What you should do
Please look for the string "marker" below and report every line in which it occurs.

Dataset records
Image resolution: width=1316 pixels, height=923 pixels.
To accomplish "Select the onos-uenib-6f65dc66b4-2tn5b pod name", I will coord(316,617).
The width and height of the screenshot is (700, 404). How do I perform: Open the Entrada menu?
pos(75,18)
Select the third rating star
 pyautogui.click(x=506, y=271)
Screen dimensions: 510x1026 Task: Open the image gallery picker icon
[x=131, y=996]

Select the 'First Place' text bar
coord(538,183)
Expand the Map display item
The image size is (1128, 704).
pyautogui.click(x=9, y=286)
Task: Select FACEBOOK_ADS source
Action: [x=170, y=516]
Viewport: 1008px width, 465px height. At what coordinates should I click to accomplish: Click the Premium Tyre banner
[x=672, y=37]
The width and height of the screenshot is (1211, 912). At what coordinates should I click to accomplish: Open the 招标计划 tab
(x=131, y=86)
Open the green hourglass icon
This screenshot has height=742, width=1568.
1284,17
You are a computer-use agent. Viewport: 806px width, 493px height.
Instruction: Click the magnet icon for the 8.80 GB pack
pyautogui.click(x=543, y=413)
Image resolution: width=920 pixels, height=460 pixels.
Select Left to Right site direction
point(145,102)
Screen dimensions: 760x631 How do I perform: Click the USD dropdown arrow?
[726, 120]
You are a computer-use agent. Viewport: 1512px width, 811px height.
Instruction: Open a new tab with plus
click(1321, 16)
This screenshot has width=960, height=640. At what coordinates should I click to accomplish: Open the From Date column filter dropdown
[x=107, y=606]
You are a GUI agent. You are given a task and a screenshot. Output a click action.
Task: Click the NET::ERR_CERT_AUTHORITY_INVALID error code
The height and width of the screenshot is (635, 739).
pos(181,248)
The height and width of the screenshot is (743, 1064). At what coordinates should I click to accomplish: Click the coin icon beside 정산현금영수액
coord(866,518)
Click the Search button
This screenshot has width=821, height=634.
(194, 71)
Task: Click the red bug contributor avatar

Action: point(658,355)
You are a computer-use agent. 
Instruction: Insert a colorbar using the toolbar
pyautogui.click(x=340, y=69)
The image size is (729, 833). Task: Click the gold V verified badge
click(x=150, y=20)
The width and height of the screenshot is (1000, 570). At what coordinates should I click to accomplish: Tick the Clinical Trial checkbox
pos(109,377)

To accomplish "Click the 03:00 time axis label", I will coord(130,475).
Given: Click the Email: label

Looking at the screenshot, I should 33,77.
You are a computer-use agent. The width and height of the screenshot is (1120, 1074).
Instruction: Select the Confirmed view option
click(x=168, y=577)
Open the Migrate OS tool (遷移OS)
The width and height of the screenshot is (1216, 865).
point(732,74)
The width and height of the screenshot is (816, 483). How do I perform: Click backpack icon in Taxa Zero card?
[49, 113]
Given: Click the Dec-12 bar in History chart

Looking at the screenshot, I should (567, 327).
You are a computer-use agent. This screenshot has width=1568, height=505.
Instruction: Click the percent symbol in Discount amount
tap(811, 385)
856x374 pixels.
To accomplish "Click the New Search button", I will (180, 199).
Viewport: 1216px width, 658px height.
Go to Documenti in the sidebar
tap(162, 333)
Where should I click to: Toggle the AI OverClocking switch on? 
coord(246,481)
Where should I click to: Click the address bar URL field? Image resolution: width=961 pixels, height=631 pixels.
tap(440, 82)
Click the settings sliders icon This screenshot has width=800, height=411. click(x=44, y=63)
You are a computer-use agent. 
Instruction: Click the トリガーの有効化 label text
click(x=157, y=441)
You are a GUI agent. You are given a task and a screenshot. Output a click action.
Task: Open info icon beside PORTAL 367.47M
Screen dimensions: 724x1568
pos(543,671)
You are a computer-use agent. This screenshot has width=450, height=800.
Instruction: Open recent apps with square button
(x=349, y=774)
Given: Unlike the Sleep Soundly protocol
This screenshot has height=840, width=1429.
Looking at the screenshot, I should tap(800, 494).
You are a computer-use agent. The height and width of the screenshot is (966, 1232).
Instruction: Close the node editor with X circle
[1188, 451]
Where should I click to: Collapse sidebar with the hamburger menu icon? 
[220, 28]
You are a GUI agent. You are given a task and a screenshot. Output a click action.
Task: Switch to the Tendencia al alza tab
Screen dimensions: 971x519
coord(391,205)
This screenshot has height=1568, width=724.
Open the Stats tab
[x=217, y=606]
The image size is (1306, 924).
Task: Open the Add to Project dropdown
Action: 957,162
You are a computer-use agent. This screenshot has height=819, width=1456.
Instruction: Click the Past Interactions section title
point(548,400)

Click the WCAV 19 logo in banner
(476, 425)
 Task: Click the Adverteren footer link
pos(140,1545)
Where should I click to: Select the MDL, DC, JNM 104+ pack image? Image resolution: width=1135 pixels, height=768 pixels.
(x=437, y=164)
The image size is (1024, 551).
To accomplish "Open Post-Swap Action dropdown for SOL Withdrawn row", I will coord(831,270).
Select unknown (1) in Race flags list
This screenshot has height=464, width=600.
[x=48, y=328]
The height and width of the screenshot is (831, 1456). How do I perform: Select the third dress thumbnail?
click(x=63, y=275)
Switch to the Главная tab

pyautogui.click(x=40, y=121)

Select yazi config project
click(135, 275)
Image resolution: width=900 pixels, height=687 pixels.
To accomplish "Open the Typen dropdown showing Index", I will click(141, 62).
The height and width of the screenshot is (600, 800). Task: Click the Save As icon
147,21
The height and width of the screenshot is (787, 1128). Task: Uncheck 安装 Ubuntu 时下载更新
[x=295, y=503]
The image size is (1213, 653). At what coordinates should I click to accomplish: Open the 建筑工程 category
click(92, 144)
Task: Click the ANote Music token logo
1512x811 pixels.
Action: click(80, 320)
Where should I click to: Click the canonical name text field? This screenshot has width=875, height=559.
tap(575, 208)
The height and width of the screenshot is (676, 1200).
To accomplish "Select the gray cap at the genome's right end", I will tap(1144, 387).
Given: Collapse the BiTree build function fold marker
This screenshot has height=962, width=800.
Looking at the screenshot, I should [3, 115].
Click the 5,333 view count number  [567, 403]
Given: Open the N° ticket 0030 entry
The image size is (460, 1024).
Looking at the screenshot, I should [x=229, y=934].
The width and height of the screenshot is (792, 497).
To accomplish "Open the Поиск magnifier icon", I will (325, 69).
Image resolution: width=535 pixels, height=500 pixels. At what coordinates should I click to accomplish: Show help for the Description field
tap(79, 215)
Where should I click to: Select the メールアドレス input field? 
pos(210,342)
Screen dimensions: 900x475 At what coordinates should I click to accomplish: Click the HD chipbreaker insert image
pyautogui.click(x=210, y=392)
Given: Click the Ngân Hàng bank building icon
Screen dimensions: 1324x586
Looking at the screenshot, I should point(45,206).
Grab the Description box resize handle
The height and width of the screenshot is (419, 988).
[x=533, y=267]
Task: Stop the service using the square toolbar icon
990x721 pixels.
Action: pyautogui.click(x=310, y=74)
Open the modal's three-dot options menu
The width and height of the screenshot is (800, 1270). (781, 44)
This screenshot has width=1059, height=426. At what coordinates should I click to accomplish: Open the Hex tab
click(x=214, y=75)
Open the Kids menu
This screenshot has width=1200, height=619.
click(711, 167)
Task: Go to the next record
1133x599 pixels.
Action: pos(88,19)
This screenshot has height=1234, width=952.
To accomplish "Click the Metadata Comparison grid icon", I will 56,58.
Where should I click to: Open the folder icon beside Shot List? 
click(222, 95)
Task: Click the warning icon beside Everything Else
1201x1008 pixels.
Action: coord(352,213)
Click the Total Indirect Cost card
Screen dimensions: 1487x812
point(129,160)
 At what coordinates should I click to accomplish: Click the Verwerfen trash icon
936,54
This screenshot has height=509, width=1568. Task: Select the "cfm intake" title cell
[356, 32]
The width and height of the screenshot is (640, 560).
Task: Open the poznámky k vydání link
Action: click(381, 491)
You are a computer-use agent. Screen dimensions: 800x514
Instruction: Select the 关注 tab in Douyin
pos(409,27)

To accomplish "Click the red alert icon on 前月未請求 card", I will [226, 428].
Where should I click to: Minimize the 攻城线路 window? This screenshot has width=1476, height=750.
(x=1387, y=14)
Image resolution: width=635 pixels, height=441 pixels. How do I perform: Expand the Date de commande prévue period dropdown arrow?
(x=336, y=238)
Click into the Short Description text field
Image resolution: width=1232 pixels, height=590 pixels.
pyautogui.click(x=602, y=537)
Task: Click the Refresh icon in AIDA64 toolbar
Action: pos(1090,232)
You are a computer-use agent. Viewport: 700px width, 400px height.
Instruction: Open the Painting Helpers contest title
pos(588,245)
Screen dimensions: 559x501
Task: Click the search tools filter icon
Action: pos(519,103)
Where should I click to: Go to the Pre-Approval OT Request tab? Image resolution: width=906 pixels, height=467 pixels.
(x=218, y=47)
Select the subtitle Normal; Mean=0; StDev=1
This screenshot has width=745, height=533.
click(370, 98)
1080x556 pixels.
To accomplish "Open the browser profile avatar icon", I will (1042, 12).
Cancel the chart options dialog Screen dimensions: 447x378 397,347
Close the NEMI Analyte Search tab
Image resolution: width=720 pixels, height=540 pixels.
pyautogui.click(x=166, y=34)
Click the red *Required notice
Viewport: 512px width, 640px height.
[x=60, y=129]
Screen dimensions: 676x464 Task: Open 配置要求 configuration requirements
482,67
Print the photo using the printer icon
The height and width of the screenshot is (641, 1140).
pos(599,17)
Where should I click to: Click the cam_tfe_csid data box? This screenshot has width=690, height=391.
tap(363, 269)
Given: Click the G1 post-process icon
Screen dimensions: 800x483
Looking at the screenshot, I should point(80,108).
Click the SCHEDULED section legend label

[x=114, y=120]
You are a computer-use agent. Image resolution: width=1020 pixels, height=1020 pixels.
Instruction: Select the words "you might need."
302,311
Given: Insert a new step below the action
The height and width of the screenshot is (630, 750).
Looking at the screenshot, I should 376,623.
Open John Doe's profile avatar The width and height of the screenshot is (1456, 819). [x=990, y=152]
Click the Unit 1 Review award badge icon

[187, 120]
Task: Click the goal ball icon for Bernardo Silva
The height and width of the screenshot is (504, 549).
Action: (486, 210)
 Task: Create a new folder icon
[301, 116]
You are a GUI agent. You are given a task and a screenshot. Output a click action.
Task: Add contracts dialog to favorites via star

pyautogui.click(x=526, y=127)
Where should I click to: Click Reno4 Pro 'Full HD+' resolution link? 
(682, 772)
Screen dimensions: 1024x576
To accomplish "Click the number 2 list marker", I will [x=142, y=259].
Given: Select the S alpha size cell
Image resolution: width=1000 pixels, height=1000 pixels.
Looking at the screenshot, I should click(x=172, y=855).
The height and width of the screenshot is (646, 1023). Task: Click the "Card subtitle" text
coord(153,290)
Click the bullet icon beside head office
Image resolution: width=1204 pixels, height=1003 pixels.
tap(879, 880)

Answer to this exercise
Given: Collapse the BiTree build function fold marker
To accomplish "Click the number 2 list marker", I will [x=142, y=259].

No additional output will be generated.